Ikea UK & Ireland, which is part of Ingka Group, did not comment on the deal. But a spokesman for Ikea said: “We are on a journey to create a new Ikea that is even more affordable, accessible and sustainable.”
The spokesman added: “As part of our accessibility plans in the UK & Ireland, we are constantly looking for new ways to better meet our customers’ needs. This includes investing in our online offer, rebuilding and adapting existing Ikea stores, and exploring different formats and locations as part of a new city centre approach. We review our expansion strategy on an ongoing basis but have no plans to share at this time.”
If a transaction completes it will be seen as a boost for the famous shopping street, after a tough period since the pandemic started.
Footfall plunged as travel restrictions kept tourists and office workers away, while retailers had to temporarily close stores for lockdowns. But recent data has pointed to improvements following the latest lockdown, as more people return to central London.
Retail tycoon Sir Philip Green’s Arcadia Group, behind high street brands such as Topshop and Wallis, entered administration late last year.
Following that, some members of KPMG’s restructuring practice were appointed joint administrators to a company that is a property-owning subsidiary of Arcadia Group, and holds the long leasehold interest in the Topshop and Topman Oxford Street store.
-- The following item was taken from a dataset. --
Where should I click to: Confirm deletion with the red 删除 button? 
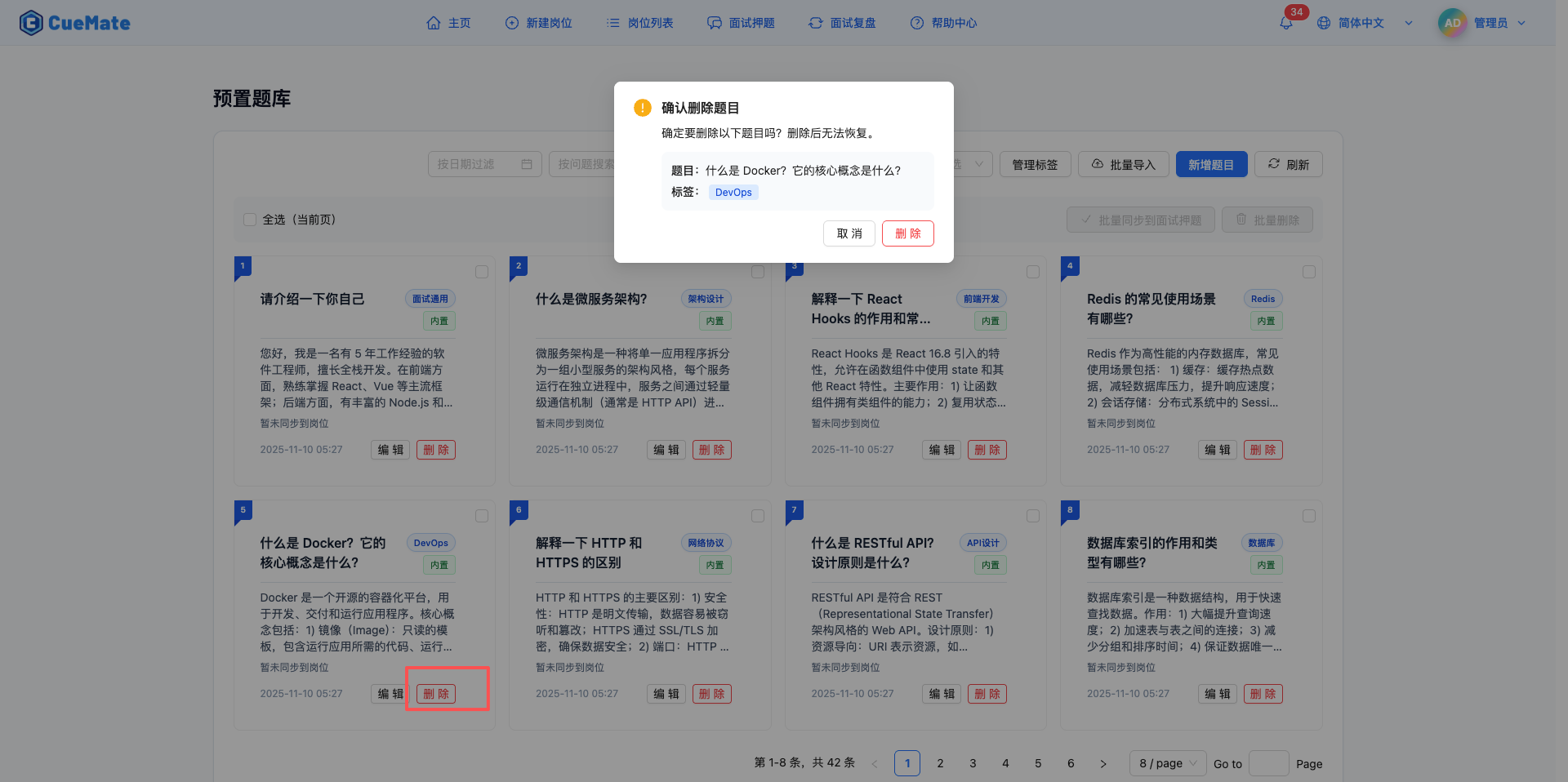click(907, 233)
That division of KPMG has since been sold and is now known as Interpath Advisory. Interpath, which has been working on the process, declined to comment.
Property news site React also said the property is the largest asset owned by the broader Arcadia group, and once senior lender Apollo Global Management receives the £311.6 million it is owed, the Arcadia pension fund will receive the remainder of the proceeds.
Apollo declined to comment.
Earlier this year the Mail on Sunday said Ikea had previously looked at other buildings on Oxford Street including the former BHS, but it was understood to have shown a ‘serious interest’ in the Topshop site.